[Start of section]

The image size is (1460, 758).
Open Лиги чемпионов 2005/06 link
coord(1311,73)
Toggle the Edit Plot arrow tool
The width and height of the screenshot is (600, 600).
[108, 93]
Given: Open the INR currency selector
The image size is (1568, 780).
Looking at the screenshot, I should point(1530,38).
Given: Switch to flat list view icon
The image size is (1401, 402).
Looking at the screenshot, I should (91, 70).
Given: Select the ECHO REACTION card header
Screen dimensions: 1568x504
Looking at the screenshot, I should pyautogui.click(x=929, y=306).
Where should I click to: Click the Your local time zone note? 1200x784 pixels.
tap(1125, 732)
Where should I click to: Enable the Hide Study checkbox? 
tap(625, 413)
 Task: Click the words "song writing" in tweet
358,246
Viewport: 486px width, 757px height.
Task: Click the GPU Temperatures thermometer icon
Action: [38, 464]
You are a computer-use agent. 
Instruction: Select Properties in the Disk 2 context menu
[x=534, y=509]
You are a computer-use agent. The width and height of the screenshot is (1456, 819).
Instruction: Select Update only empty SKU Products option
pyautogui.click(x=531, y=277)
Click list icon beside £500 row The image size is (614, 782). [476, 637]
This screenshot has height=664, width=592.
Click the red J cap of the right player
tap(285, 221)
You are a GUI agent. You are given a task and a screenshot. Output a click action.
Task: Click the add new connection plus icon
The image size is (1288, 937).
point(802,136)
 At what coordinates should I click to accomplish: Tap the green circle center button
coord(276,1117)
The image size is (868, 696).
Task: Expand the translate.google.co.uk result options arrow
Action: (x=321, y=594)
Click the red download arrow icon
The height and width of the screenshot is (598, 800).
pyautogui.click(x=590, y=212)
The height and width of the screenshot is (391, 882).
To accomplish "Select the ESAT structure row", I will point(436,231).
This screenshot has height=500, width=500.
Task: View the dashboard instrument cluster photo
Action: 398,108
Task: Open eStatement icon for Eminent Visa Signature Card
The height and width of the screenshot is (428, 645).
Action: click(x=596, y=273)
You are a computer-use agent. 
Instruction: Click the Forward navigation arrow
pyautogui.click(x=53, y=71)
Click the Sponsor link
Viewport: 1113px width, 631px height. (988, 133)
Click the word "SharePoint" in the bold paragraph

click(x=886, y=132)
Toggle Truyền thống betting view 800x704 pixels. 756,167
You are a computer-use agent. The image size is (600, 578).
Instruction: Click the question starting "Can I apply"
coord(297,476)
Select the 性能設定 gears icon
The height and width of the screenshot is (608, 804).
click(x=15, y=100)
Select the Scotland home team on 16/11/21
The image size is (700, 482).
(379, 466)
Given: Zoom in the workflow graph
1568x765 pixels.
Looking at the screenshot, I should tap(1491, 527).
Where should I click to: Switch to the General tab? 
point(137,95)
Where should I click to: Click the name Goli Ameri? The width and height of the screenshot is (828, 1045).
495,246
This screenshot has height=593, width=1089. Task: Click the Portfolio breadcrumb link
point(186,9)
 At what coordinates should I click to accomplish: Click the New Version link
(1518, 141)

[End of section]

__TASK__:
Every line that includes "list" must be copied from the material above.

__TASK SOLUTION__:
Given: Switch to flat list view icon
Click list icon beside £500 row The image size is (614, 782). [476, 637]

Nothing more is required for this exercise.